(Exercise): Exactly the lines from the line that has "Where should I" through the final line below are to be retyped, and the pictures are not.

Content starts

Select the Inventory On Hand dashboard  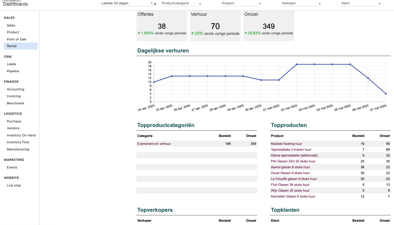21,135

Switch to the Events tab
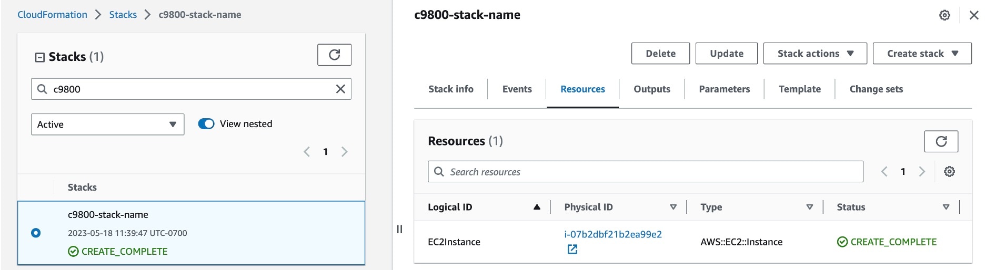tap(517, 89)
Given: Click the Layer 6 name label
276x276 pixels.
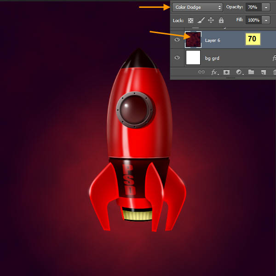Looking at the screenshot, I should pyautogui.click(x=213, y=40).
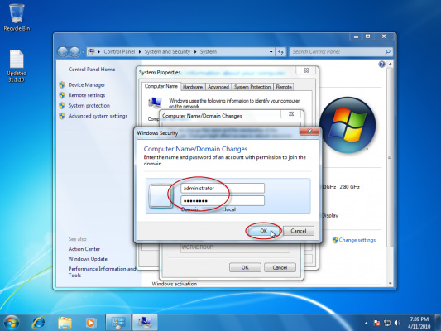Screen dimensions: 441x331
Task: Click the refresh button beside address bar
Action: tap(280, 52)
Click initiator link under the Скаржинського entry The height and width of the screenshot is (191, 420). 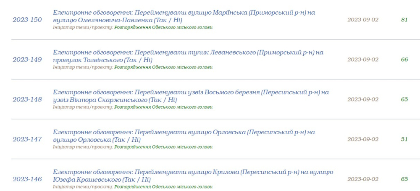[x=163, y=107]
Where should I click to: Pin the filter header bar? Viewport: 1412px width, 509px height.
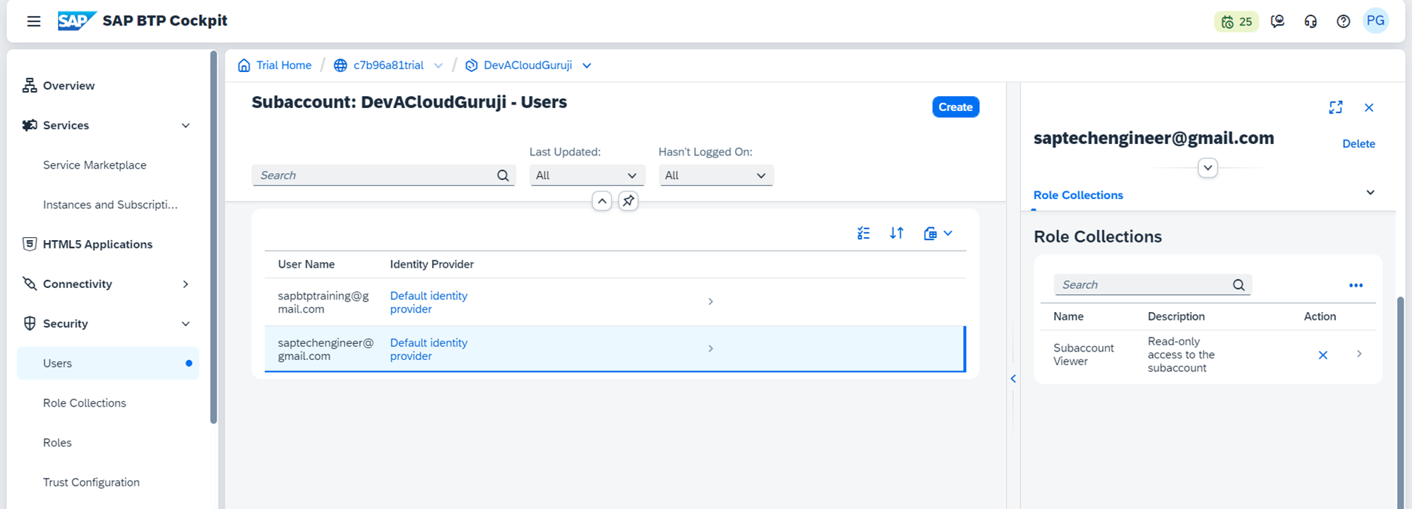click(628, 201)
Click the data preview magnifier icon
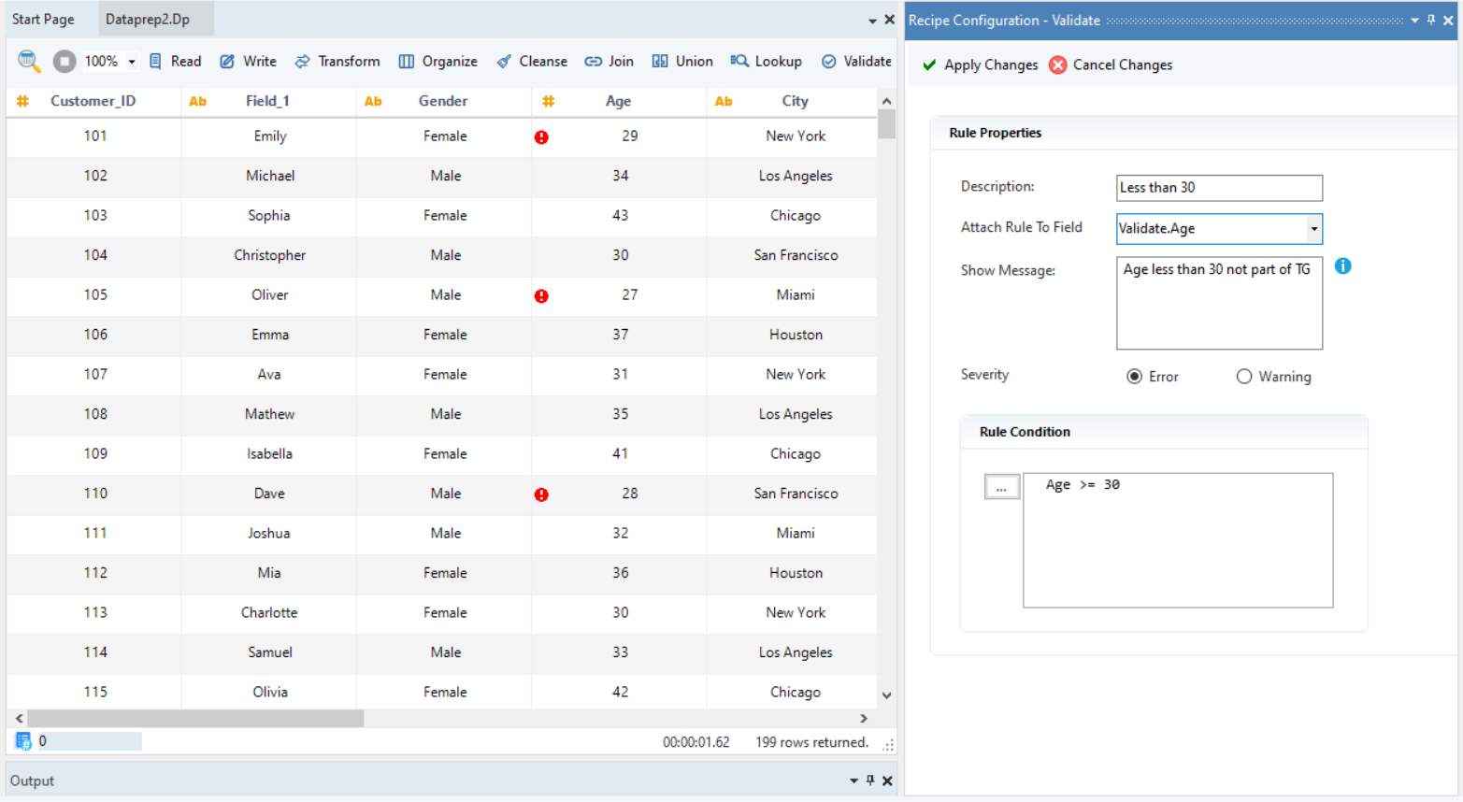 29,62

Content ends

(Your response):
Where should I click to: Pin the filter header bar? Viewport: 1412px width, 509px height.
click(628, 201)
Click the data preview magnifier icon
 29,62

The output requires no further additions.